CryoEM occupies an interesting sort of middle ground in structural biology. It provides lower resolution than x-ray crystallography, yet requires neither purification to homogeneity nor crystallization. It lacks the dynamic information of NMR, yet again, requires much less sample. As these two most recent studies show, cryoEM may be the new kid on the structural block, but it's clearly got the chops to stay.

Thursday, January 29, 2009

Proteomics gets a new acronym!

Good news, protein jockeys, you have a new acronym.

The Jan. 28 issue of the Journal of the American Chemical Society reports a study by Michigan State University chemist Gavin Reid detailing femtosecond laser-induced ionization/dissociation, or fs-LID, a new mass spectrometry fragmentation technique for polypeptide analysis. [J. Am. Chem. Soc., 2009, 131 (3), pp 940–942, DOI: 10.1021/ja8089119]
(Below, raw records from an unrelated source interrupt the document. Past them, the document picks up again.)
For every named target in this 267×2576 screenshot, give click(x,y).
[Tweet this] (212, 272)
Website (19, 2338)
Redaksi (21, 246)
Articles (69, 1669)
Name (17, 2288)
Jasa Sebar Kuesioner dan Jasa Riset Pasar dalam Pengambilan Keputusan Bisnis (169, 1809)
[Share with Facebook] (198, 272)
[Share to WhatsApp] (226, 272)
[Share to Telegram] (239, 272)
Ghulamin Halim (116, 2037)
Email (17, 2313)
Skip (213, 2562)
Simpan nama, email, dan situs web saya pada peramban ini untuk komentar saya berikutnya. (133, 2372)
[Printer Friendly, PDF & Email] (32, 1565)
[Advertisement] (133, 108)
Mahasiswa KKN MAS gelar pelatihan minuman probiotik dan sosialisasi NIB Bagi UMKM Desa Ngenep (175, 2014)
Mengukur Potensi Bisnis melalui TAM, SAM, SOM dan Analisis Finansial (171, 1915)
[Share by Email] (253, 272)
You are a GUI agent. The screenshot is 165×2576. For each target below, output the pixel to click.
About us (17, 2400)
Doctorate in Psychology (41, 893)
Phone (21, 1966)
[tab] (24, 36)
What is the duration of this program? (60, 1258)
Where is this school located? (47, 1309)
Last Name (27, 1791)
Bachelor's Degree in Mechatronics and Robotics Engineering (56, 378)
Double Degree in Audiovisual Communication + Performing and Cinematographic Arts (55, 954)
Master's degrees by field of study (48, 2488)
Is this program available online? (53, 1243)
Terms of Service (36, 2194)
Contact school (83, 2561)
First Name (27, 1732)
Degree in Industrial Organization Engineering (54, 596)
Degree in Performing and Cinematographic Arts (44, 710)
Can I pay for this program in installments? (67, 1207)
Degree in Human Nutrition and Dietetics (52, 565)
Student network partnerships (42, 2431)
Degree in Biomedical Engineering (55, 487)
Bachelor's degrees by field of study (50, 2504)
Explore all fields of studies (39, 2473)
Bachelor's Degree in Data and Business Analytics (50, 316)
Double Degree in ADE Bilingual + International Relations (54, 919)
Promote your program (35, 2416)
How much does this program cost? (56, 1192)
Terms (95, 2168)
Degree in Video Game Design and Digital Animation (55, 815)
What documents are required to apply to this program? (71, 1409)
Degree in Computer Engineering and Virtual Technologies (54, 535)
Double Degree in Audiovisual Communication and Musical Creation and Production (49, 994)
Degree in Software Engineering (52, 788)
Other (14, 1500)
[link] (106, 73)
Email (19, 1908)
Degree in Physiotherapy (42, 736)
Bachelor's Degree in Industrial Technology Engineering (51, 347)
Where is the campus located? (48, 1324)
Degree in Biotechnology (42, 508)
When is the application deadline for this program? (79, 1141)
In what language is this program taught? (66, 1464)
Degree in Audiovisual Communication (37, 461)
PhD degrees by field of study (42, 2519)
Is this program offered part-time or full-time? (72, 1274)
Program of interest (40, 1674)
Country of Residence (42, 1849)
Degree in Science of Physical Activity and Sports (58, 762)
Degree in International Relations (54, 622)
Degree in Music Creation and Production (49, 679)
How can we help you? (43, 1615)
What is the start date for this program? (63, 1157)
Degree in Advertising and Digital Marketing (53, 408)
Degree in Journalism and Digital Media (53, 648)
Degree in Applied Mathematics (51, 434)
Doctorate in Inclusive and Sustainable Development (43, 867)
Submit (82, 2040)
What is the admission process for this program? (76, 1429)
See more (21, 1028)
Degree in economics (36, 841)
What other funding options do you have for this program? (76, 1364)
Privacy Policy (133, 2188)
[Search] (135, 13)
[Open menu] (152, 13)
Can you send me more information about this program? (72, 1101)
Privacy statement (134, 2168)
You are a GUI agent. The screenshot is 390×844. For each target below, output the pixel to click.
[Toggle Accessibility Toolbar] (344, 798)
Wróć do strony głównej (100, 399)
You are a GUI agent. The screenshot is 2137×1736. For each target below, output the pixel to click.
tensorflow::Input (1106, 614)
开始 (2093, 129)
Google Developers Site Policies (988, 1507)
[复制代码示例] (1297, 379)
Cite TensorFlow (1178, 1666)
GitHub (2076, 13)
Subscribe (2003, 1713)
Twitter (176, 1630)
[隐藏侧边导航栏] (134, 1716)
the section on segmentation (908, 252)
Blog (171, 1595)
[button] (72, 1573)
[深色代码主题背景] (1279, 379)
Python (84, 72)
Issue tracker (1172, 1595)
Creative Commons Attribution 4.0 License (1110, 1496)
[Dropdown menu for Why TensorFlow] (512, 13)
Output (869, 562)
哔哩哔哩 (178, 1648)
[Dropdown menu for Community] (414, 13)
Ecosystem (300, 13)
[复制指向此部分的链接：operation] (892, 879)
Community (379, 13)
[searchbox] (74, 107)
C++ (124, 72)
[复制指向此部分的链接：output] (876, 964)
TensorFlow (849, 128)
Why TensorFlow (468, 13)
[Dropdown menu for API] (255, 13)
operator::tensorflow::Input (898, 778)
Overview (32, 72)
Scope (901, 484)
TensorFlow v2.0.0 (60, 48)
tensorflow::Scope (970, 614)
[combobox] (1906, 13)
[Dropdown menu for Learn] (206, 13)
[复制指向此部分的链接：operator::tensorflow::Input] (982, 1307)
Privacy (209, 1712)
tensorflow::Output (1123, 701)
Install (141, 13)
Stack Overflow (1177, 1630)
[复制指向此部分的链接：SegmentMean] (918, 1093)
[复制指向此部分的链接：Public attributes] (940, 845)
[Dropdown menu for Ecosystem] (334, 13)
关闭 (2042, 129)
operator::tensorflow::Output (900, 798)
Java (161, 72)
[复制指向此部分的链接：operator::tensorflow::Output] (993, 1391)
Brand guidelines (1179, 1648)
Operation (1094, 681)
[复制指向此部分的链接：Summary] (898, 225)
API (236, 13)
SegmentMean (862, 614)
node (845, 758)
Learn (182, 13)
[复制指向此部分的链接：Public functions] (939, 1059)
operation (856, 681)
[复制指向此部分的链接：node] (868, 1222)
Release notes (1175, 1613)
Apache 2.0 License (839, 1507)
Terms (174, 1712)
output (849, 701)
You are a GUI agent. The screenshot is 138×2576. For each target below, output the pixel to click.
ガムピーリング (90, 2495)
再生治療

Mass spectrometry is the workhorse of proteomics researchers -- those who seek to identify and characterize all or most of the proteins in a cell, subcellular compartment, biochemical pathway, or large macromolecular machine. To identify each protein, researchers generally fragment them, like shattering a vase, in order to identify its component pieces, from which they can infer the original sequence of amino acid building blocks.

The most common approach is collision induced dissociation, or CID, which uses collisions between the protein molecule under study and another molecule (often helium gas) to provide the energy to break apart the protein. The problem is, CID can yield incomplete fragmentation patterns, resulting in gaps in the protein sequence. Just as importantly, it doesn't do so well with proteins that have molecular adornments, called post-translational modifications, which can modulate their activity.

As researchers often are keenly interested in these adornments, they have devised several alternative fragmentation methods to deal with this problem, including electron capture dissociation (ECD), electron transfer dissociation (ETD), ultraviolet photodissociation (UVPD), and high-energy collisional dissociation (HCD). Each has its strengths and weaknesses -- some only work on multiply charged protein ions, for instance, or require special hardware.

And now we have fs-LID, designed, the authors write, "to overcome these limitations." Here's how it works: instead of fragmenting ions with collisions or intermolecular reactions, fs-LID uses short (less than 35 femtosecond) laser pulses to break apart the protein backbone.

The authors tested the process on a variety of singly and multiply charged protein ions, with and without protein modifications. According to a news brief in Chemical and Engineering News [87(3), Jan. 19, 2009], "fs-LID provided equivalent or better sequence ion coverage, including the less-common c-, x-, and z-type product ions, compared with collision-induced dissociation."

Why should we care? Well, as the study authors conclude:

Although further optimization of the fs-LID technique, and statistical evaluation of the fs-LID fragmentation behavior compared to that observed by CID or ECD/ETD, will require the acquisition of data from a significantly larger number of peptides, the initial results outlined above suggest that fs-LID is a viable alternate ion activation strategy for peptide sequence and modification analysis, with great promise for improving the capabilities of tandem mass spectrometry methods for comprehensive proteome analysis, particularly for the sequence analysis and characterization of singly protonated peptides (i.e., those formed by MALDI), where alternate dissociation methodologies to CID are currently lacking.

In other words, should fs-LID prove its mettle in further studies, it could overcome a key limitation of what is perhaps the single most prevalent ionization source used in biological mass spectrometry today, the MALDI (matrix-assisted laser desorption ionization) mass analyzer.